> [Work item]: Every entry needs to be written out again exactly, with its pictures removed.

> [Stored data]:
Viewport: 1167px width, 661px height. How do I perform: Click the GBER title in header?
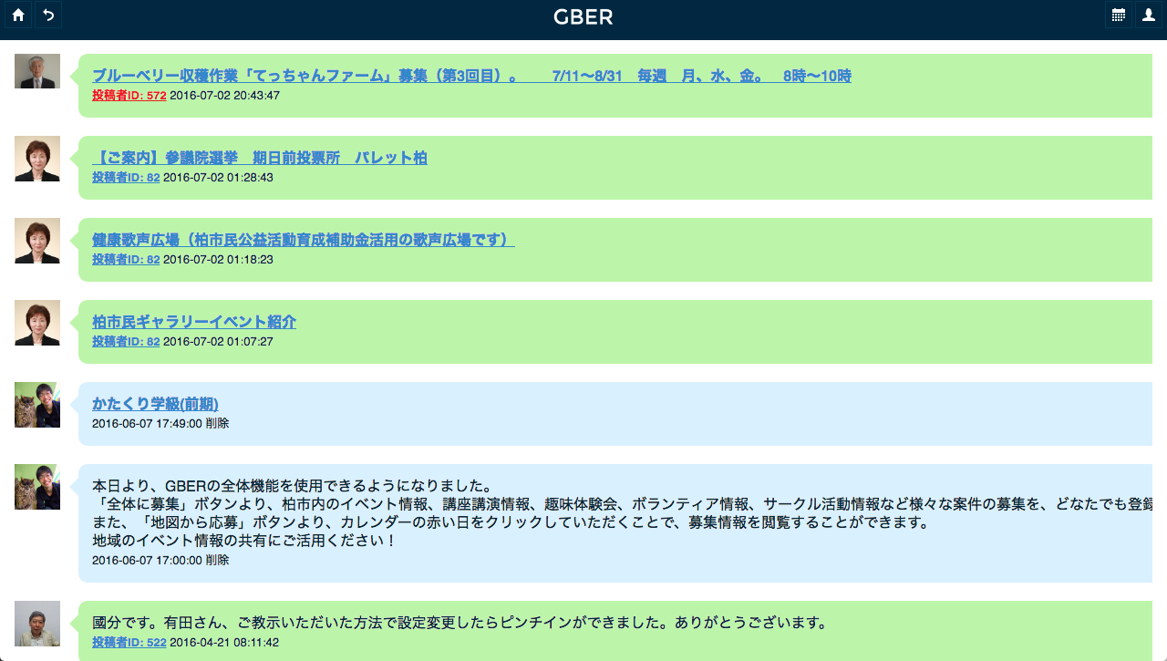584,16
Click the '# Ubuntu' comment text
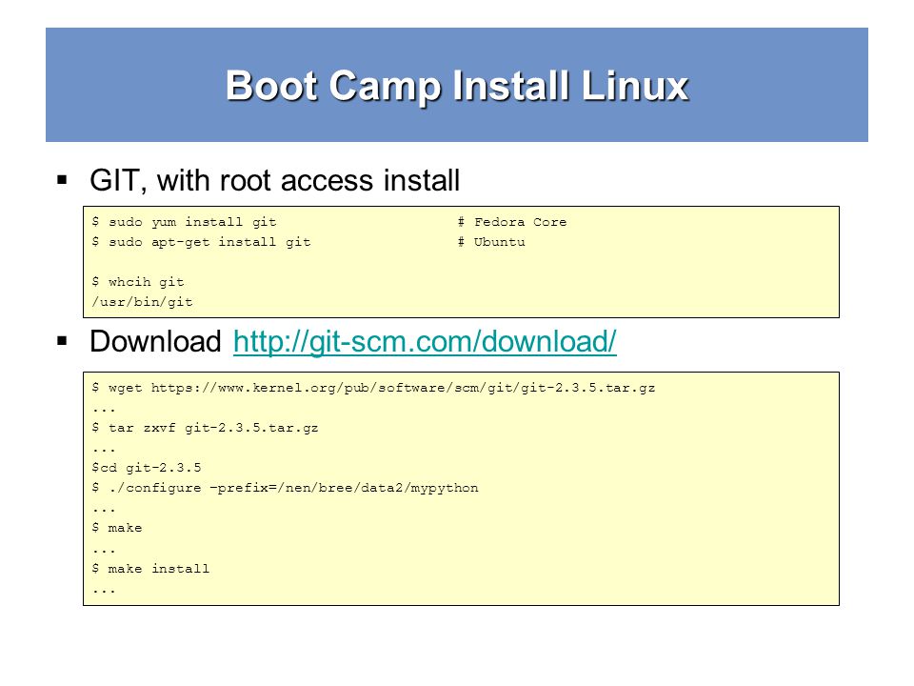This screenshot has height=686, width=914. pos(491,242)
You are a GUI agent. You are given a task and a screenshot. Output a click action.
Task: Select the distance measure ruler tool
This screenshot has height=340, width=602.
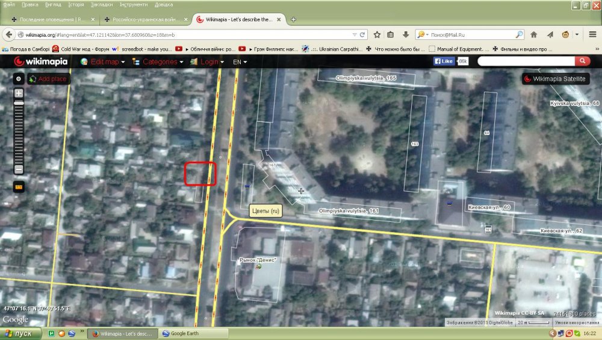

> [Solution to this task]:
Viewport: 1167px width, 661px height. How do I perform: Click the GBER title in header?
584,16
Click the '# Ubuntu' comment text
This screenshot has height=686, width=914. pos(491,242)
You are a GUI agent. You are given a task and a screenshot. Output a click action.
Task: Select the distance measure ruler tool
This screenshot has height=340, width=602.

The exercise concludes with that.